Aksi demontrasi seakan menjadi ciri khas dari sistem demokrasi yang pengelolaan negaranya berdasarkan protes. Namun, demontrasi ini tidak ubahnya sebuah aksi seremonial tahunan yang diperingati seolah tanpa arti. Mengapa demikian? Karena semua itu tidak lantas membuat pemerintah mengevaluasi diri dalam kepemimpinannya bahkan semakin otoriter, bahkan respon pemerintah kerap kali menuduh balik dengan tuduhan "mereka dibayar."
Tuntutan Pragmatis
Aksi demo dengan tajuk "Indonesia Gelap" yang dimotori oleh kalangan mahasiswa di berbagai daerah ini memberikan berbagai tuntutan atas kebijakan yang dinilai tidak memihak pada rakyat kecil. Ada pun yang termasuk dalam tuntutan tersebut adalah terkait UU Minerba, kelangkaan gas elpiji 3 kg, efisiensi anggaran dan program Makan Bergizi Gratis (MBG). Tentu tuntutan ini dilayangkan karena pada muaranya, rakyat kecillah yang menjadi korban kebijakannya.
Kalangan mahasiswa ini menuntut atas beberapa kebijakan tersebut agar pemerintah kembali pada demokrasi kerakyatan. Kembali pada demokrasi yang mengutamakan hak dan kewajiban bagi seluruh warga masyarakat. Sebagaimana slogan dari demokrasi itu sendiri adalah pemerintahan yang dijalankan oleh rakyat, untuk rakyat dan dari rakyat. Sehingga dalam sistem demokrasi, rakyatlah yang memiliki hak dan kebebasan dalam menentukan kebijakan pemerintah.
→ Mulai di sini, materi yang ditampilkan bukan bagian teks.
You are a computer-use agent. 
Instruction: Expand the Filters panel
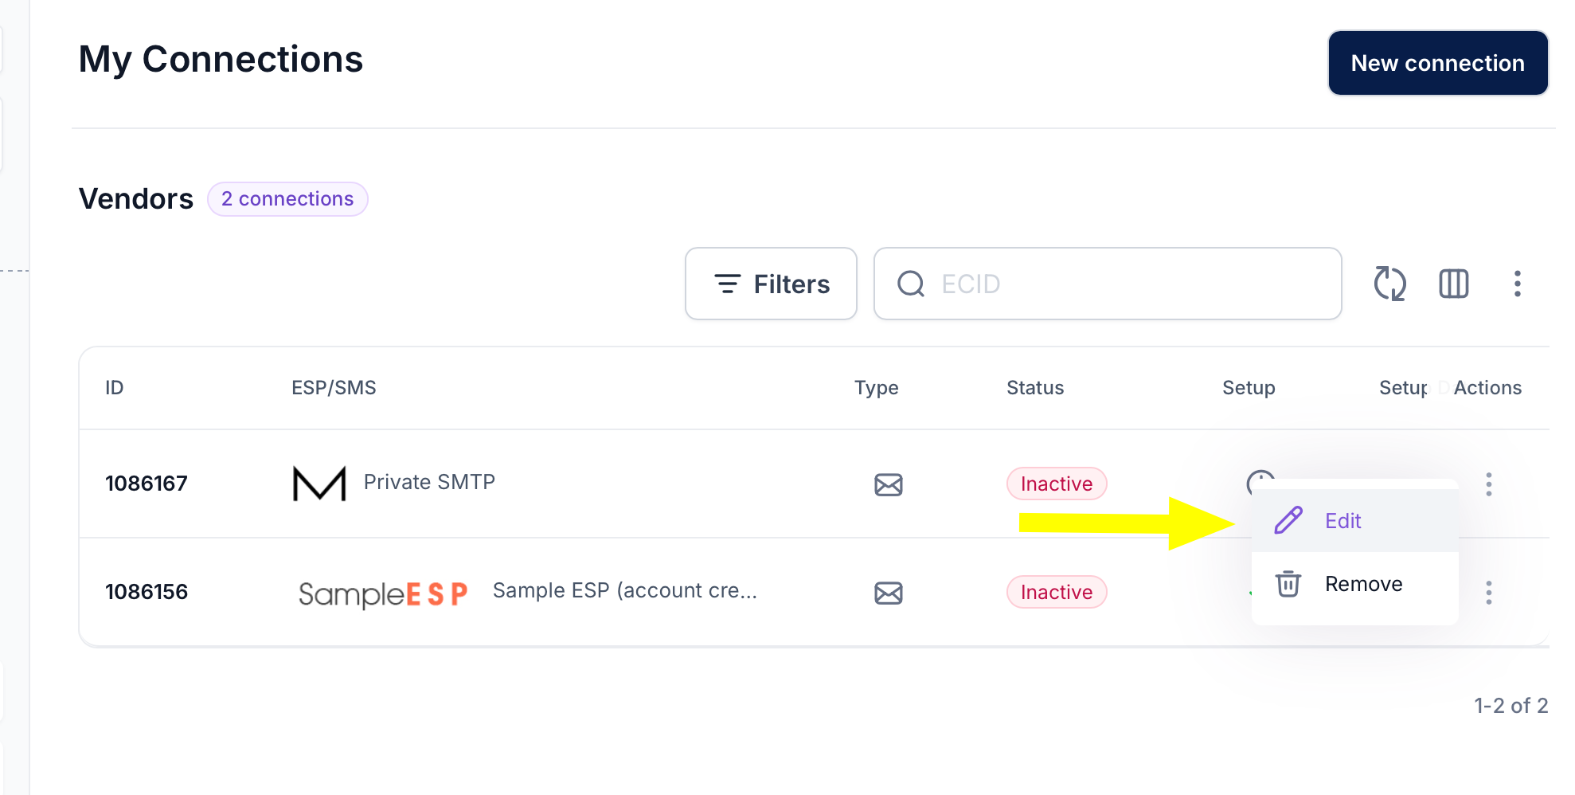click(771, 284)

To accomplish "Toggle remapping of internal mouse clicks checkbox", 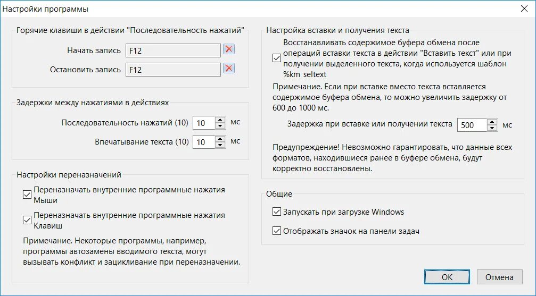I will (x=27, y=194).
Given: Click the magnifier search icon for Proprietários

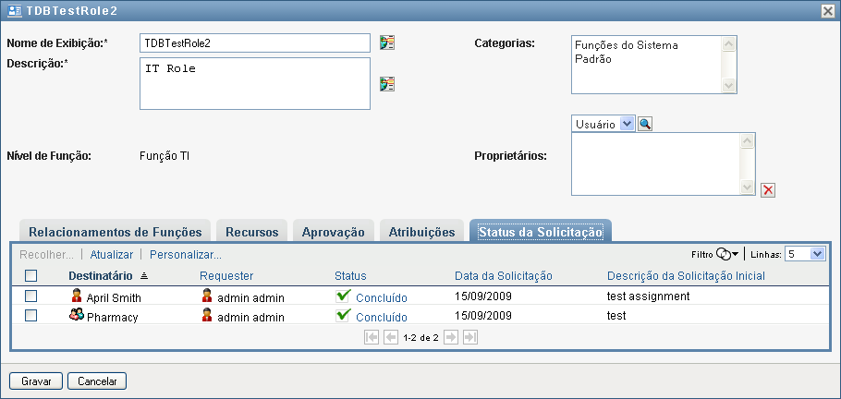Looking at the screenshot, I should point(645,123).
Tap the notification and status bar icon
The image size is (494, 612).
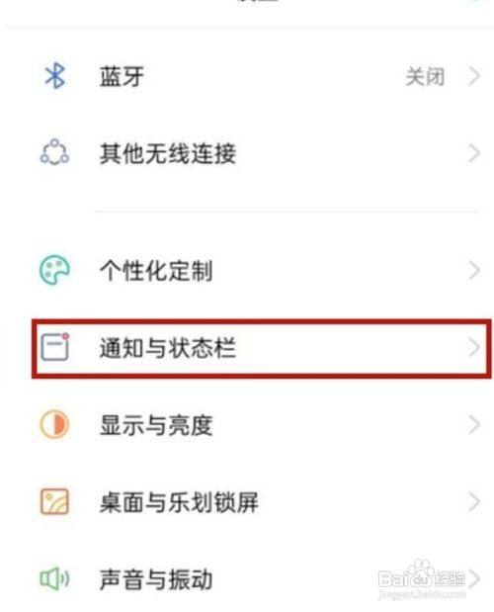pyautogui.click(x=55, y=347)
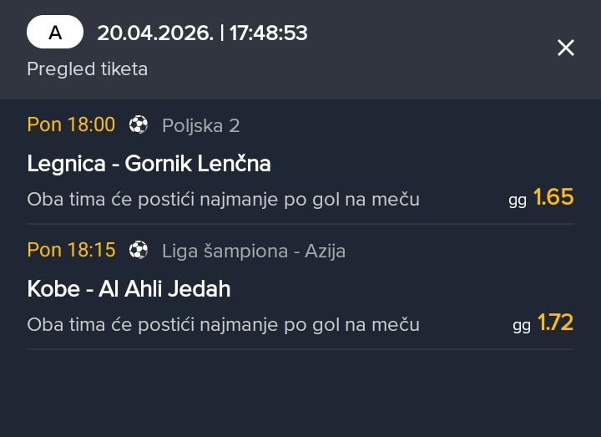The width and height of the screenshot is (601, 437).
Task: Click the gg label next to 1.65
Action: click(x=518, y=201)
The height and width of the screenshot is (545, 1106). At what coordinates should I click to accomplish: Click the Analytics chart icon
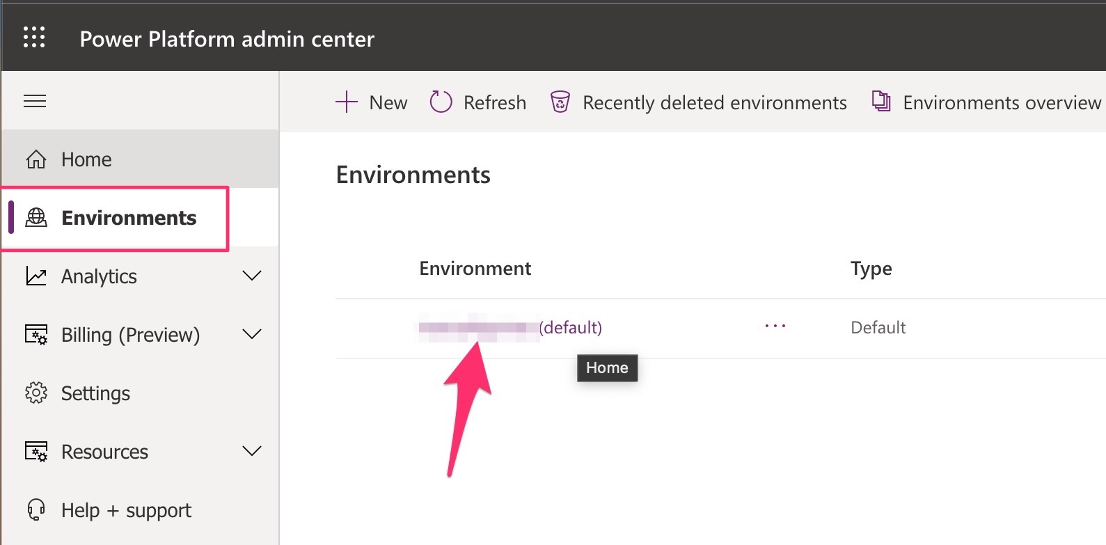point(36,276)
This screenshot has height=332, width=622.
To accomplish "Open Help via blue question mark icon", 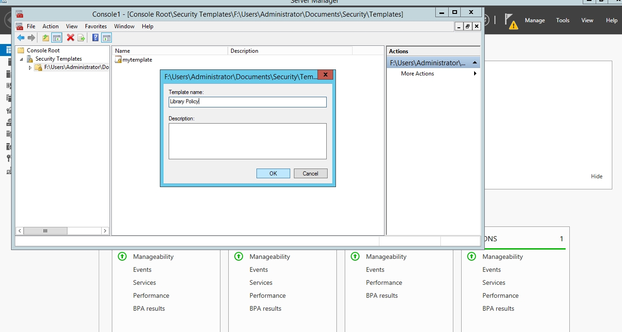I will tap(95, 38).
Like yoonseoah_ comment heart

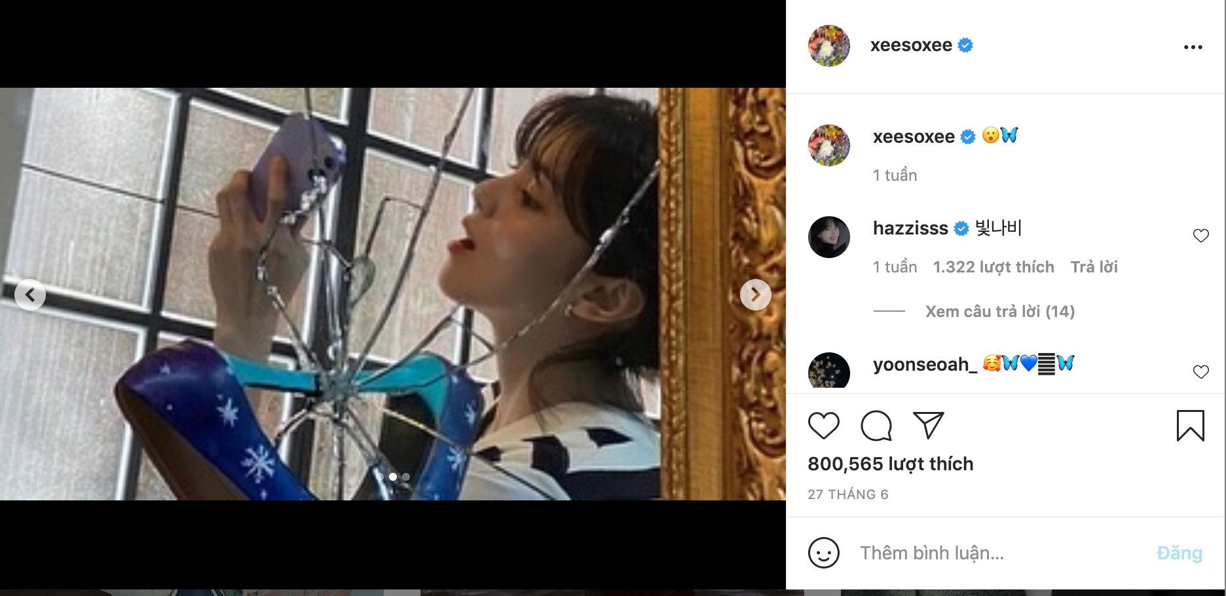1201,372
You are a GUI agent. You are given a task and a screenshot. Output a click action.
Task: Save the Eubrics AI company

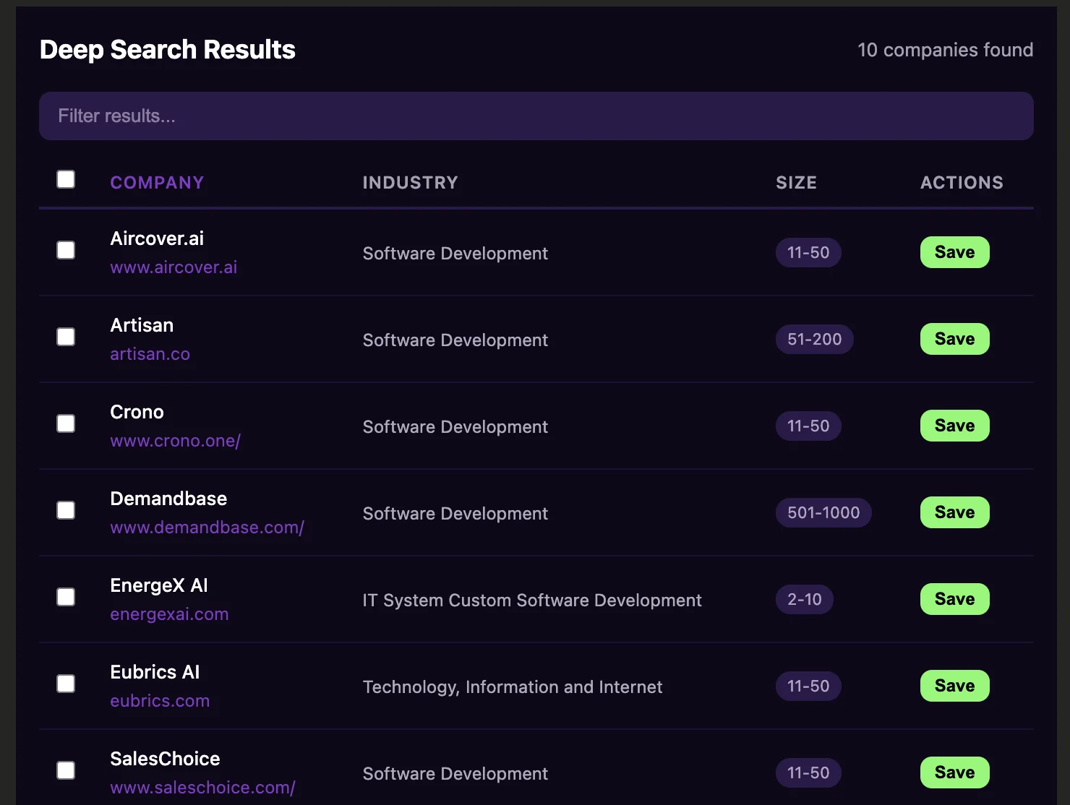(954, 686)
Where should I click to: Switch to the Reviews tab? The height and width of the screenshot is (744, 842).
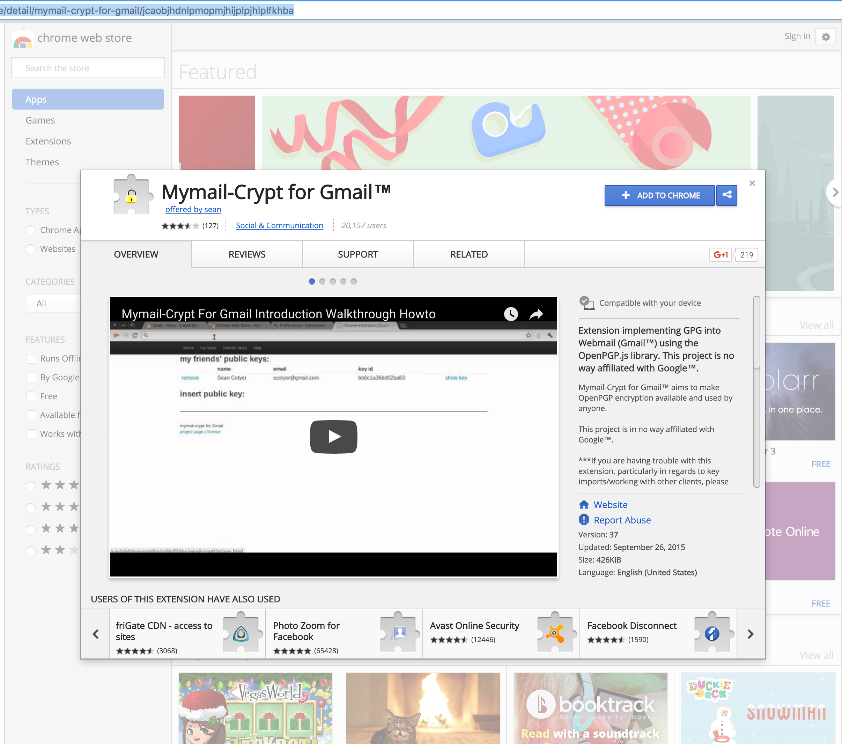pyautogui.click(x=246, y=253)
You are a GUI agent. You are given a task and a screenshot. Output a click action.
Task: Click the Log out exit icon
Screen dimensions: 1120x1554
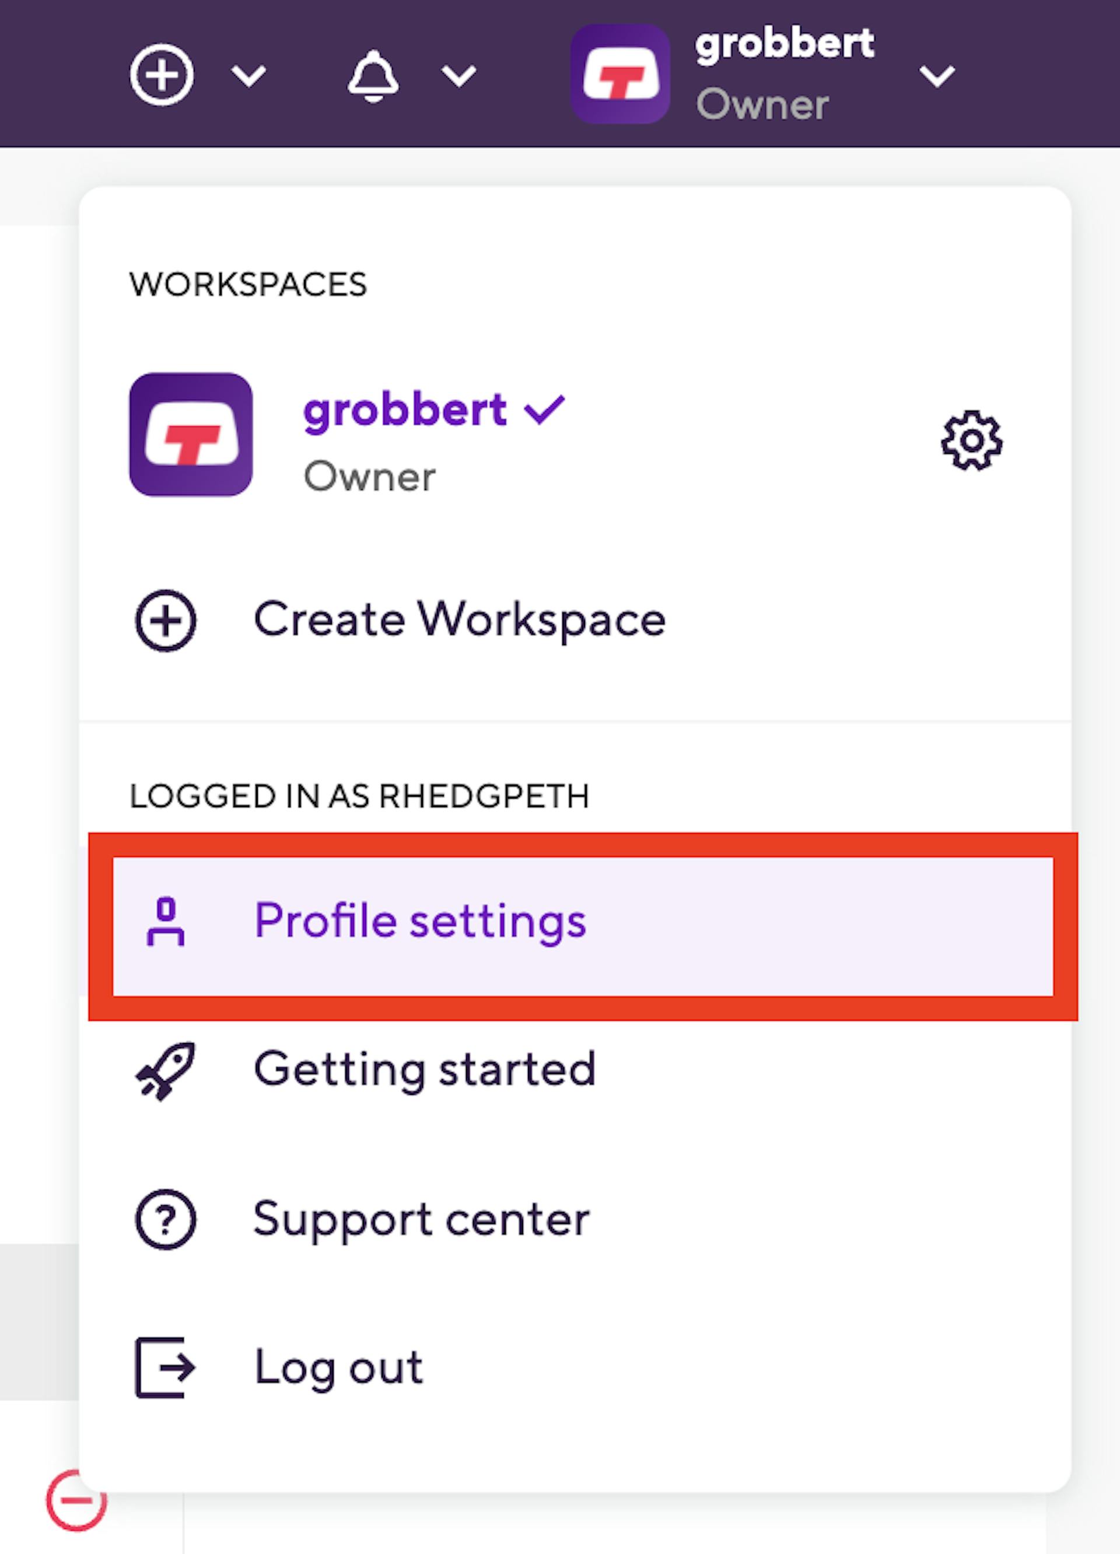tap(164, 1368)
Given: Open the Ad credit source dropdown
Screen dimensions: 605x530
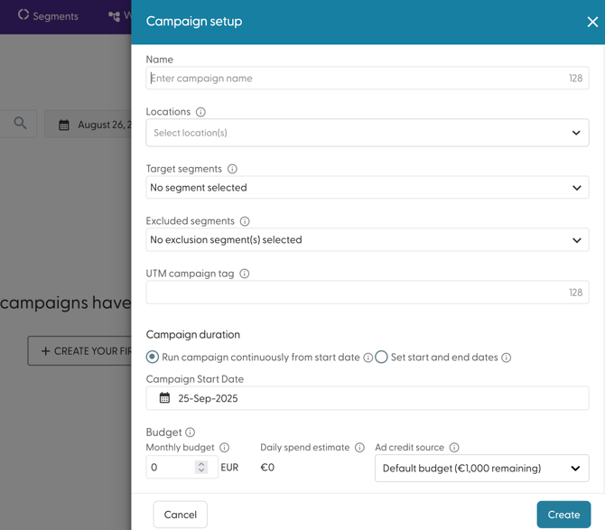Looking at the screenshot, I should [481, 469].
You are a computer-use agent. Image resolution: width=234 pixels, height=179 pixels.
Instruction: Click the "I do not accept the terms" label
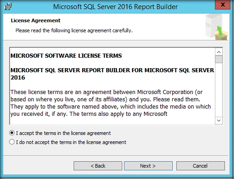71,142
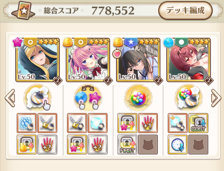
Task: Click the deck card icon beside 総合スコア
Action: [23, 10]
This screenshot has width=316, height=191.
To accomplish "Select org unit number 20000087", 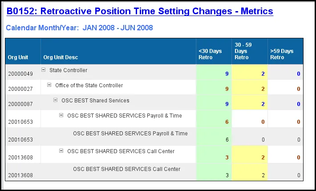I will click(20, 104).
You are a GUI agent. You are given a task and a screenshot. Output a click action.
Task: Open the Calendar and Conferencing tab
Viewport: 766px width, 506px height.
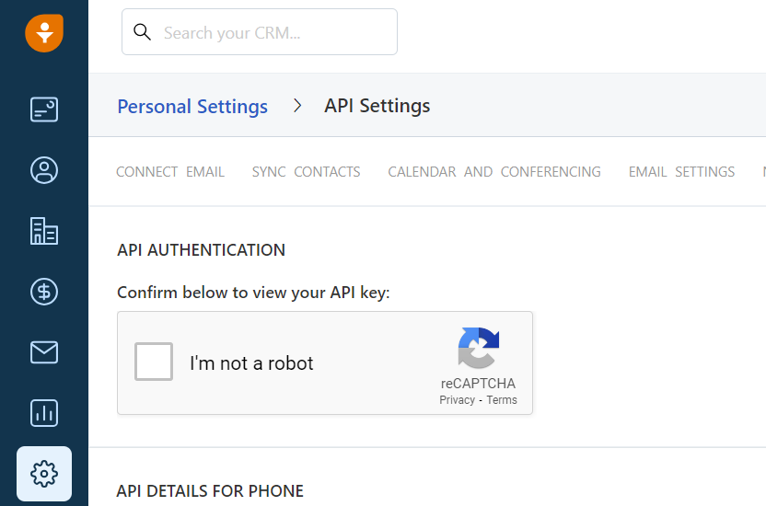click(494, 172)
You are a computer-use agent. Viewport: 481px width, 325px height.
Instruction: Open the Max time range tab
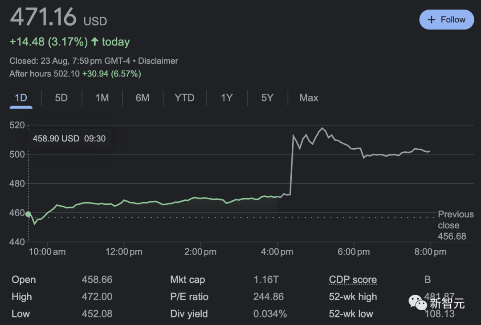pyautogui.click(x=309, y=98)
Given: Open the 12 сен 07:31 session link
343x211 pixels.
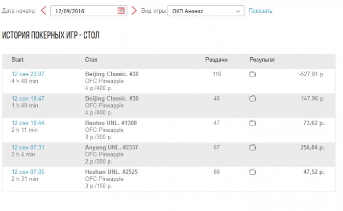Looking at the screenshot, I should pyautogui.click(x=28, y=148).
Oleh sebab itulah, sistem demokrasi dinilai berkhianat pada slogan sendiri. Karena kenyataannya, suara rakyat hanya dibutuhkan dalam pemilu saja, selebihnya, para oligarkilah yang berkuasa. Maka sangat keliru juga jika menuntut demokrasi agar bersifat kerakyatan sebagai solusi atas berbagai kebijakan yang tidak memihak. Karena pada kenyataannya, suara pemilik modal yang menentukan kebijakan pemerintah. Perselingkuhan politik antar penguasa dan pengusaha adalah keniscayaan karena sistem demokrasi adalah sistem yang berbiaya sangat tinggi, maka tidak heran jika kebijakannya akan berpihak pada yang memberikan kekuasaan itu sendiri yakni pemilik modal.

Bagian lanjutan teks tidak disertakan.